[DOCUMENT SEGMENT]
Tuesday, May 8, 2012

You cannot spell “inspire” without “ire”.




It will not be readily believed by anyone acquainted with the name Rufus Griswold (and the slurs and slanders that frequently preface or append it) that I have been honored with the Very Inspiring Blogger award, the title of which justifies an expectation on the part of its recipient that he, in the first place, inspires, and in the second actively maintains a blog.  I will let those who have found their way to these pages judge for themselves what inspiration may be found within, and will have to hope that having two very occasional blogs is as good as having one blog humming with activity.  This distinction has been bestowed upon me by the generous and tolerant Undine, author of the indispensable World of Poe blog and, as devotees of Edgar Allan Poe are concerned, one of the good ones.  Her deftly told and illuminating writings chronicling the life and shattering the myths of the wretch Poe’s troubled existence never fail to fill me with a strange, sometimes bitter nostalgia that I cherish.

 Accepting the award obliges me to divulge seven indiscriminate facts about myself, as well as to recognize the efforts of seven other bloggers.  I’ll not pretend that I am reluctant to share morsels of Griswoldia with you people; neither will I conceal the truth that I do not actually regularly frequent a great many blogs (I would certainly confer the award unto Undine had she not before now been so acknowledged, but as she nominated me I would be reluctant to do so lest the whiff of puffery pervade the blogosphere).  I am certain, however, that I can come up with some other bloggers of note if I search the misty recesses of my memory adequately.  There is one thing, however, that will likely render somewhat abortive any nominations I choose to make; the fact that fewer people read my blogs than were in attendance at Poe’s funeral.

I begin with the blogs of my choosing, in no order whatsoever...


ONE
Rob Velella is the blogger responsible for both The Poe Calendar blog and The American Literary blog.  The former, detailing episodes in the life of the vile Edgar Allan Poe, is far better than its subject deserves.

[DATA RECORDS]
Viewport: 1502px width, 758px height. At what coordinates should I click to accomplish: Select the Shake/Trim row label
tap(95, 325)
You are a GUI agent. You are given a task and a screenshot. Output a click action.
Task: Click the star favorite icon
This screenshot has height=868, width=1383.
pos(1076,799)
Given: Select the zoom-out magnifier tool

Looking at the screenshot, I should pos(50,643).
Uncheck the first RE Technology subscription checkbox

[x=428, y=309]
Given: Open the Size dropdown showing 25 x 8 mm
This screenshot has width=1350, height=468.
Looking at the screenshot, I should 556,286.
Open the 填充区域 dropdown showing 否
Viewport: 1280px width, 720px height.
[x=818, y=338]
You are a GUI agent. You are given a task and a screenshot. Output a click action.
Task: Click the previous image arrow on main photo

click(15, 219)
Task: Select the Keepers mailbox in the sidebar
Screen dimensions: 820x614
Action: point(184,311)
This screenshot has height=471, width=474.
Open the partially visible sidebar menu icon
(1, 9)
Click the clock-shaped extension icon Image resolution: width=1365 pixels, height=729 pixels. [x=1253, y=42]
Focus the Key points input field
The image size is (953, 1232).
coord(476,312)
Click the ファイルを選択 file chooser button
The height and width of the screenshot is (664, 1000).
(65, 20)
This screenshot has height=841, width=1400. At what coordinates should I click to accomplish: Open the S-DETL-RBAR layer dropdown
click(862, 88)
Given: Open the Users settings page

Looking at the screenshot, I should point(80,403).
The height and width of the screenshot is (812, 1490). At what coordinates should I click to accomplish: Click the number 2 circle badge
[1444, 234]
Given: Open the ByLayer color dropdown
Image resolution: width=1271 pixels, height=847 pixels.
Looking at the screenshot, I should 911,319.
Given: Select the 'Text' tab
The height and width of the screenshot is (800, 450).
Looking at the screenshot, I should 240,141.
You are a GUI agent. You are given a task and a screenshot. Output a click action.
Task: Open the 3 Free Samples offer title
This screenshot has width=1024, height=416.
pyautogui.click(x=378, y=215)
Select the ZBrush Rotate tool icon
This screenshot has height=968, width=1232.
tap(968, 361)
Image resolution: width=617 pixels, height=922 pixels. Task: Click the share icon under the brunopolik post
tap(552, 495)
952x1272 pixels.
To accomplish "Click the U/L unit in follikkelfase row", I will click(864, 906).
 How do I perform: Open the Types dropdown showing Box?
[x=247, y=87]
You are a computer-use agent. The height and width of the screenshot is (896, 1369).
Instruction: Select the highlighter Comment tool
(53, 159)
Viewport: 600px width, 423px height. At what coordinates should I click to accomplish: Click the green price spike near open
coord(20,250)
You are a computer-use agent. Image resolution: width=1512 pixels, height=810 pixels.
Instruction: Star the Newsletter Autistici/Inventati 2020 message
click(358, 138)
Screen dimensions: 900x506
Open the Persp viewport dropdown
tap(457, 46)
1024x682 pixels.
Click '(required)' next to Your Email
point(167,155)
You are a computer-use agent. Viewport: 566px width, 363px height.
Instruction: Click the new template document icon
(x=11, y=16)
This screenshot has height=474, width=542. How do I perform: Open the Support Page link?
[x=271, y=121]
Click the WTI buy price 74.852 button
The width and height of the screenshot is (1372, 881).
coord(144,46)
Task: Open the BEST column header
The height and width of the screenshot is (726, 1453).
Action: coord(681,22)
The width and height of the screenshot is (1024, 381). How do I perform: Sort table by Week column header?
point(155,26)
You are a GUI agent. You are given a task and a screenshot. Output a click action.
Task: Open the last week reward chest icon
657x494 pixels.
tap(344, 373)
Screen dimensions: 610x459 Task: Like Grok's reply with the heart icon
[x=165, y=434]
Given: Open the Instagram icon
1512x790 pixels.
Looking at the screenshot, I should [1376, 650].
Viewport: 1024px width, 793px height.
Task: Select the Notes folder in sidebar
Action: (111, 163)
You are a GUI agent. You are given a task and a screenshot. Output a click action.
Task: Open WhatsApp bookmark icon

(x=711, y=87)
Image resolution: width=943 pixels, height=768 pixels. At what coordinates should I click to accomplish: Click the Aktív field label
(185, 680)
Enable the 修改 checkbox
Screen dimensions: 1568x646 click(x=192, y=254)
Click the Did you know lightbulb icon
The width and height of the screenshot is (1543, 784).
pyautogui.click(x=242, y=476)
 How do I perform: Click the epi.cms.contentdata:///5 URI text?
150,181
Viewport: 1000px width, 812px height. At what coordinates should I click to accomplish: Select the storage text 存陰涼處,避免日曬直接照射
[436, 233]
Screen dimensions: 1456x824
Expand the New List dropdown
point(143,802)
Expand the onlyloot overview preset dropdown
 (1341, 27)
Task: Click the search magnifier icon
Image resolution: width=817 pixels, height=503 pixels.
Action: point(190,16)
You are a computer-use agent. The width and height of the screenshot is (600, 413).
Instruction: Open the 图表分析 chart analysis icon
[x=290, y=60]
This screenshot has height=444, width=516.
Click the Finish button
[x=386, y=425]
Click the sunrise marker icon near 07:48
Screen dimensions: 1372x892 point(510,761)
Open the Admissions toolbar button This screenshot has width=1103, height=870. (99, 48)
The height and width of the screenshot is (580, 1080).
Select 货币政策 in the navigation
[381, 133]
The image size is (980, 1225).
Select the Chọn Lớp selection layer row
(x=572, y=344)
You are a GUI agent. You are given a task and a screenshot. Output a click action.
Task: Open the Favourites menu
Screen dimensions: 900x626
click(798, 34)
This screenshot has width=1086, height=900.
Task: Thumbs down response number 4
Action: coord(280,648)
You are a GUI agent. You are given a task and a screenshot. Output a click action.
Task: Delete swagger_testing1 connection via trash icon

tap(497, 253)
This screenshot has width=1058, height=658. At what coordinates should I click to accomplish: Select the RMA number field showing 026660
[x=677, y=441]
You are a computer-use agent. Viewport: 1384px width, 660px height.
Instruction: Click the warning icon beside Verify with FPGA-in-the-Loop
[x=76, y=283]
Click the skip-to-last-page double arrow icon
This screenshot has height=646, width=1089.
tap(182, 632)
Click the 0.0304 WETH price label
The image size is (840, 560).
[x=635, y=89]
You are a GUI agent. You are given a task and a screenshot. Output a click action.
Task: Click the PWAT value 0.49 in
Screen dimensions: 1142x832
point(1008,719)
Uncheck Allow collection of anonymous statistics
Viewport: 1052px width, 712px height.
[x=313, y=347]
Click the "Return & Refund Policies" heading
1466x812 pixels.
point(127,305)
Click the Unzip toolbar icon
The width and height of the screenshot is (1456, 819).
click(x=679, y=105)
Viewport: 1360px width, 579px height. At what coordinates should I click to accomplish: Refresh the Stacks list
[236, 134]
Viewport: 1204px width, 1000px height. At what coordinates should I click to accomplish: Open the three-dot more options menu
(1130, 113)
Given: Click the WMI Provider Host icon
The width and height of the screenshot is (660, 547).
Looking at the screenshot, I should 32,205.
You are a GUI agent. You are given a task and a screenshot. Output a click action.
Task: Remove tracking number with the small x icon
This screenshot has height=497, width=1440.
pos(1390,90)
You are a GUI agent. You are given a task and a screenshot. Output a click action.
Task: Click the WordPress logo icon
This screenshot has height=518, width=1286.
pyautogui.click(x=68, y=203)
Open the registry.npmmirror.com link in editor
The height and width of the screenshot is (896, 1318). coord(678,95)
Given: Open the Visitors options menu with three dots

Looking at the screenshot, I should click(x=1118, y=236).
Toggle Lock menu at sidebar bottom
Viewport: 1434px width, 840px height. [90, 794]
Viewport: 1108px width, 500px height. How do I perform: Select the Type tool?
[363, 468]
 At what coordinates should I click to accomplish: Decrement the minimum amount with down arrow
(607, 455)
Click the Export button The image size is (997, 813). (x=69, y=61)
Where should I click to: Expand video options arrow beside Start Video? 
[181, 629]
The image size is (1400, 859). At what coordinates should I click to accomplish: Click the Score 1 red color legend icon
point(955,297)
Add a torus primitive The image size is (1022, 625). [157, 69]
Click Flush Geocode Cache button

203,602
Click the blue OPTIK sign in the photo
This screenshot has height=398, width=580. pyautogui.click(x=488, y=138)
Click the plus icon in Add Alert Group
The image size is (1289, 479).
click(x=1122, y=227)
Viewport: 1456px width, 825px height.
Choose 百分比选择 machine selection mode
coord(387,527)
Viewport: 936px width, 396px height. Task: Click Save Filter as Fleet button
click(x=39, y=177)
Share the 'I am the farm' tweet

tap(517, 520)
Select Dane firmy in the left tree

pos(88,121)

[EXERCISE DESCRIPTION] Write out the passage from the blog post about the Very Inspiring Blogger award, starting at "Accepting the award" and ending at "at Poe’s funeral.".

[COMPLETE OUTPUT]
Accepting the award obliges me to divulge seven indiscriminate facts about myself, as well as to recognize the efforts of seven other bloggers.  I’ll not pretend that I am reluctant to share morsels of Griswoldia with you people; neither will I conceal the truth that I do not actually regularly frequent a great many blogs (I would certainly confer the award unto Undine had she not before now been so acknowledged, but as she nominated me I would be reluctant to do so lest the whiff of puffery pervade the blogosphere).  I am certain, however, that I can come up with some other bloggers of note if I search the misty recesses of my memory adequately.  There is one thing, however, that will likely render somewhat abortive any nominations I choose to make; the fact that fewer people read my blogs than were in attendance at Poe’s funeral.